Belfast Telegraph

Pictured: Drivers flout Dark Hedges road ban causing traffic chaos

By Jonathan Bell

Permanent barriers must be put in place to prevent motorists flouting a ban on cars driving along the famous Dark Hedges road, or the hugely popular tourist attraction will be lost.

That's the call from one campaigner after he photographed scores of vehicles flouting a traffic ban.

The historic and beautiful tree-lined avenue, the Bregagh Road - known as the Dark Hedges - was made famous the world over when it starred, albeit briefly, in the internationally acclaimed television hit Game of Thrones.

However, given the the huge volume of traffic and the age of the trees there are major concerns the tourist magnet could be irrevocably destroyed.

In October as a response to the environmental concerns a ban was placed on all cars and vehicles using the road except for locals to access fields or for the emergency services.

But those campaigning for the preservation of the site feel the measures - in effect road signs - are not being enforced and drivers are routinely flouting the ban.

"Go up at any time and it will soon become busy," said Bob McCallion who is part of the Save the Dark Hedges group.

"We never wanted the road closed in the first place, had it have been managed properly, but now something needs to be done.

"The problem is people see the signs and think local access means they can go up the road. Others think the road has been pedestrianised so you have cars trying to do three-point turns around coaches while people are milling about in between - there is a real safety issue.

"At other times people don't realise the road is closed and try to reverse back onto the main road, only for someone to come up on them and then they've no where to go."

Bob says the authorities need to act and even suggests an organisation like the National Trust take ownership in order to preserve the site for years to come. He said there needed to be signs warning of the closure before the site and directing people toward car parking facilities.

"Otherwise there will be no Dark Hedges and no tourists visiting them," he added.

"There needs to be an effective solution. What would be ideal would be one statutory body with the money to look after it and stop the cars.
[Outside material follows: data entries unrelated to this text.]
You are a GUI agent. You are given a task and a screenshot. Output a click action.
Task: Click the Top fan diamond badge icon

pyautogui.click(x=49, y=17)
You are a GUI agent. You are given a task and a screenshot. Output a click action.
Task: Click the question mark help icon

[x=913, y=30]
There are times it is bedlam and it is every time right up to darkness.

"But we just feel no one is listening."

He added: "It is a truly beautiful spot. Take yesterday, it was lovely winter's day and there was a great atmosphere of people milling about. And then you get some car coming down blaring its horn trying to get people out of the way. There is lots of potential in the area and we need to tap into that."
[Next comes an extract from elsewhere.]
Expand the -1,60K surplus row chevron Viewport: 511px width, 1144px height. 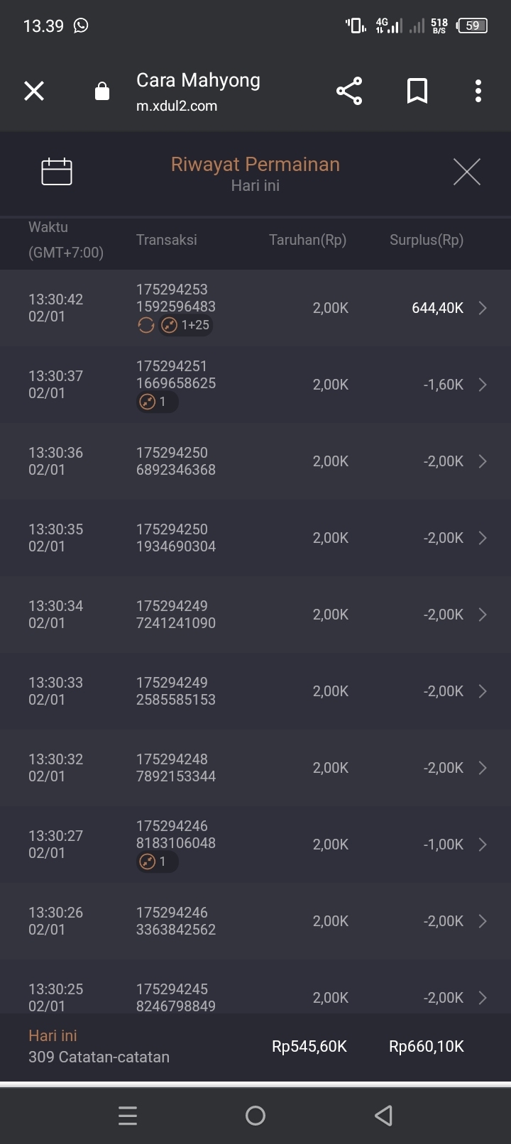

The Department for Infrastructure (DfI) said the road signage and car ban was the first step in managing the tourist attraction and there were plans to develop facilities in the area by other agencies.

"These are needed before bollards or the like could be considered at the ends of the road," a spokesman said.
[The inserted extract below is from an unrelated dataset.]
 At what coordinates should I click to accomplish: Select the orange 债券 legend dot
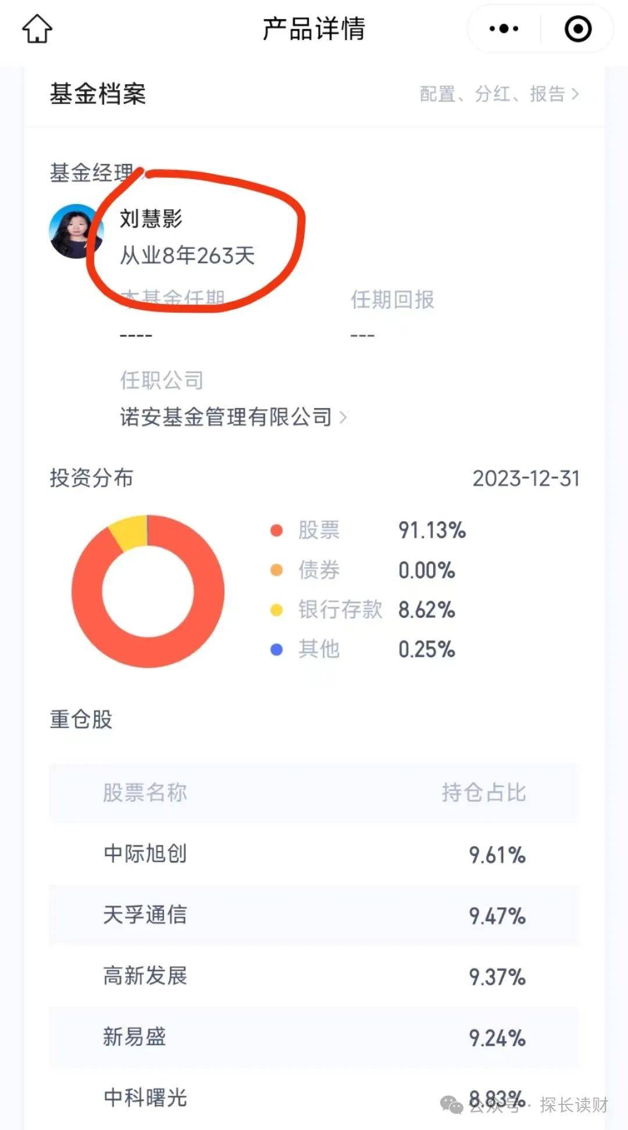pos(275,570)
“While enforcement of the legislation is a matter for the PSNI, DfI would again ask local visitors and those from further afield to respect and adhere to the restrictions put in place to help protect the now iconic location.

“DfI will continue to work closely with Causeway Coast and Glens Borough Council and Tourism NI to assist in their efforts to enhance the visitor experience at the Dark Hedges in a safe and sustainable manner.”

Superintendent Jeremy Lindsay said: "Police are aware of the traffic issues at the Dark Hedges and we monitor the area as part of our routine patrols. However, given the pressure on resources, it is neither justifiable nor sustainable for us to maintain a constant presence at the site.

"We have worked with the local council and the Department for Infrastructure which has put in vehicle restrictions that are appropriate but do not discriminate against local residents.

"Our advice is to motorists is to observe the traffic signs in the area which clearly show that no motor vehicles are allowed on the Bregagh Road where the Dark Hedges are located, apart from those requiring local access."

Superintendent Lindsay added: "We will continue our dialogue with other partners in the new year to work towards a permanent solution to the issue."